Als tv-analist en bovenal liefhebber scant Rafael van der Vaart de voetballerij. De ene keer geërgerd, de andere keer verrukt. Een gesprek over talentherkenning, de Ajax-opleiding, Oranje en data versus voetbal.
Zwetend en puffend komt Rafael van der Vaart de padelbaan afgestapt. Zo sierlijk als hij door zijn voetbalcarrière dartelde, zo ongepolijst oefent hij zijn nieuwe hobby uit. ‘Ik ben de Dirk Kuijt van de padelwereld’, grijnst Van der Vaart, terwijl hij een handdoek over zijn natte nek haalt. ‘Mijn spel ziet er niet uit, maar ik geef alles wat ik in me heb.’
Dat doet Van der Vaart tegenwoordig ook op competitieniveau, namens Primos Padel in de hoofdklasse.
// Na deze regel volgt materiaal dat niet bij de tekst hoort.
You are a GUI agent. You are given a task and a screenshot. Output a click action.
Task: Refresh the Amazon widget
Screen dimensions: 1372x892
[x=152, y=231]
En hij is actief in Roemenië, het land waar zijn vriendin Estavana Polman handbalt. ‘Daar sta ik negentigste op de ranking’, vertelt de 109-voudig Oranje-international. ‘Ik ben geen jongen die graag in de gym zit, dat zal geen verrassing zijn. Doe mij maar padel. Ook heel intensief en veel leuker.’
Dan is het tijd voor een blokje om, naar zijn ouderlijk huis in Beverwijk. ‘Als het goed is heeft mijn vader gehaktballen gemaakt. Doet hij elk weekend. De lekkerste balletjes die er zijn.’ Eenmaal aangekomen in de woonkamer, dreunt Ramon van der Vaart zijn recept op: ‘Vers halfom gehakt, lekkere kruiden, beetje paneermeel, eitje, uitje. En na het aanbraden een scheut water erbij.’